What the task requires:
Show every line of the listing below that contains the word "badge".

Data supplied:
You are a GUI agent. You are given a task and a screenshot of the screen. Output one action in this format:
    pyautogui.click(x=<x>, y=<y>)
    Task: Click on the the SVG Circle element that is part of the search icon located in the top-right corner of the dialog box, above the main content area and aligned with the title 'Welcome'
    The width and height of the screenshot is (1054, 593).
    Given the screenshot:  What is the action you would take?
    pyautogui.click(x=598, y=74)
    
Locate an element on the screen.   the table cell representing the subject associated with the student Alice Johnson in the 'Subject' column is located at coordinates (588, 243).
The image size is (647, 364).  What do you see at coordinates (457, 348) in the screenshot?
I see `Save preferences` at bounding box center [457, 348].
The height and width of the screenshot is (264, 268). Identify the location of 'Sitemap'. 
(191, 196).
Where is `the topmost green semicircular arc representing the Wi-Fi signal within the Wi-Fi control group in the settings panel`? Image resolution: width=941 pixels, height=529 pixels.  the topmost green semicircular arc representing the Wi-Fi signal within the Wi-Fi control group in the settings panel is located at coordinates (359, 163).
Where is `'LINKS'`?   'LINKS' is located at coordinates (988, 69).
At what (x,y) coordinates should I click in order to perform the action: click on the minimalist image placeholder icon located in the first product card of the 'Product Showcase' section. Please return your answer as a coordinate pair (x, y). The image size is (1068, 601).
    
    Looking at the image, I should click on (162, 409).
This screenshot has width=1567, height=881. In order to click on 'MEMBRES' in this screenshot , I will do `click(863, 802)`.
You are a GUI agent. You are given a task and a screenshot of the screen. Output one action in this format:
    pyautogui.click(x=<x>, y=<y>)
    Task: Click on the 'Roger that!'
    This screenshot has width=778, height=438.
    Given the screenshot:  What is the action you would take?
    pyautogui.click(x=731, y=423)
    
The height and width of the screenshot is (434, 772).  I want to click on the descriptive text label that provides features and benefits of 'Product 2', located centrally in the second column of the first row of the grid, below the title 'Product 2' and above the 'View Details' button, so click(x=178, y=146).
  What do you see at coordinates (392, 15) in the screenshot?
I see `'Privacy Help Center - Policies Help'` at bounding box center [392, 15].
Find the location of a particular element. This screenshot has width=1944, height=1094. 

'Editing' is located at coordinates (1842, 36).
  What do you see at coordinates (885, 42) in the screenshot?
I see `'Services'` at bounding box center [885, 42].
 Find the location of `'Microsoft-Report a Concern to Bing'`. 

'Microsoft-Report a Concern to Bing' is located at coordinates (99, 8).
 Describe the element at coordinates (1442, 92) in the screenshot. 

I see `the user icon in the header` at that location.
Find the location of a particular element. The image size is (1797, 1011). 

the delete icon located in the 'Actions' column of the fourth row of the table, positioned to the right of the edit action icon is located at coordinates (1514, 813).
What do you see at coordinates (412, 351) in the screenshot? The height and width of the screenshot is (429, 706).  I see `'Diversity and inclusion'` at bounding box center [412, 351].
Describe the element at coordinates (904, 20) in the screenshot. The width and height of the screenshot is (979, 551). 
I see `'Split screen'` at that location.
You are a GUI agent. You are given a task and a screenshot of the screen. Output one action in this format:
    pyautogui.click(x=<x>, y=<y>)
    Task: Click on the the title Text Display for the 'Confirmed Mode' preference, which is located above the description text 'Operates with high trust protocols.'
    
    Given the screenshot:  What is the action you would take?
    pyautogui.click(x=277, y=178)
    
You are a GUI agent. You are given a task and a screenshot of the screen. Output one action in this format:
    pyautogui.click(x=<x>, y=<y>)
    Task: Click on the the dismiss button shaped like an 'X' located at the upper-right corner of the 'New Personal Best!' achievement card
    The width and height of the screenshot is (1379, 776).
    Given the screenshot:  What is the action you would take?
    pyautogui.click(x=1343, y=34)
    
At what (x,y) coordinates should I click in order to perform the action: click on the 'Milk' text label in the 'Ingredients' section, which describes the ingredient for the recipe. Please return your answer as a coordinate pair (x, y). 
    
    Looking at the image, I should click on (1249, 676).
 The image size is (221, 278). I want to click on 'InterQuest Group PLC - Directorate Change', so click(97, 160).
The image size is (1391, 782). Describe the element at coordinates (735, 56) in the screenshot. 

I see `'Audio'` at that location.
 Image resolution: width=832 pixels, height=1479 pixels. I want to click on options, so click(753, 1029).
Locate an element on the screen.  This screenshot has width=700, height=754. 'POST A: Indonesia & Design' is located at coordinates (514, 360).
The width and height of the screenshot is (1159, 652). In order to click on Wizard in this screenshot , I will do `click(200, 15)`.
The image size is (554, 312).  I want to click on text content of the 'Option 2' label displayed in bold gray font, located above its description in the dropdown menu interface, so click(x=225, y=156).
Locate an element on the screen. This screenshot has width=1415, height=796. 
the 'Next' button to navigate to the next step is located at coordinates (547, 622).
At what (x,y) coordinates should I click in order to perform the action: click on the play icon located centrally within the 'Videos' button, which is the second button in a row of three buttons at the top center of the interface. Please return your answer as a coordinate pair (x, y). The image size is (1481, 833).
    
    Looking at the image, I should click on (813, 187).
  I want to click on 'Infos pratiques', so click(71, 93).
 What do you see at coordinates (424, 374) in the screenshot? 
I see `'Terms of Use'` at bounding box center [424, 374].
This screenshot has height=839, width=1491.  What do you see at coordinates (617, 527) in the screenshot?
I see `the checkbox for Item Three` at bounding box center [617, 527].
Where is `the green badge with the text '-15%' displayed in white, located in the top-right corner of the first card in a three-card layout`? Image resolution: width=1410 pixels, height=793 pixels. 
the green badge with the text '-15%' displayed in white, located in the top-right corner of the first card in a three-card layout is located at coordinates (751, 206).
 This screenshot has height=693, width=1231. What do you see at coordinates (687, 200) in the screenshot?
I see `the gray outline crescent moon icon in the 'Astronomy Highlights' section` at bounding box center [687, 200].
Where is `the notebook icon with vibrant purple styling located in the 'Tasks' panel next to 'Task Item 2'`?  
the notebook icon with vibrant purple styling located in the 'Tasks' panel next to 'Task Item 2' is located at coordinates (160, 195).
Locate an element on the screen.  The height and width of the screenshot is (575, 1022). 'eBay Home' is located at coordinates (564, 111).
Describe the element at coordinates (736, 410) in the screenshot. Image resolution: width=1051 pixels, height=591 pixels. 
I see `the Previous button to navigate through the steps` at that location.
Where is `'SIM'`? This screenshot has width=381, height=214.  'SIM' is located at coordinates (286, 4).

The response:
Where is `the green badge with the text '-15%' displayed in white, located in the top-right corner of the first card in a three-card layout`? Image resolution: width=1410 pixels, height=793 pixels. 
the green badge with the text '-15%' displayed in white, located in the top-right corner of the first card in a three-card layout is located at coordinates (751, 206).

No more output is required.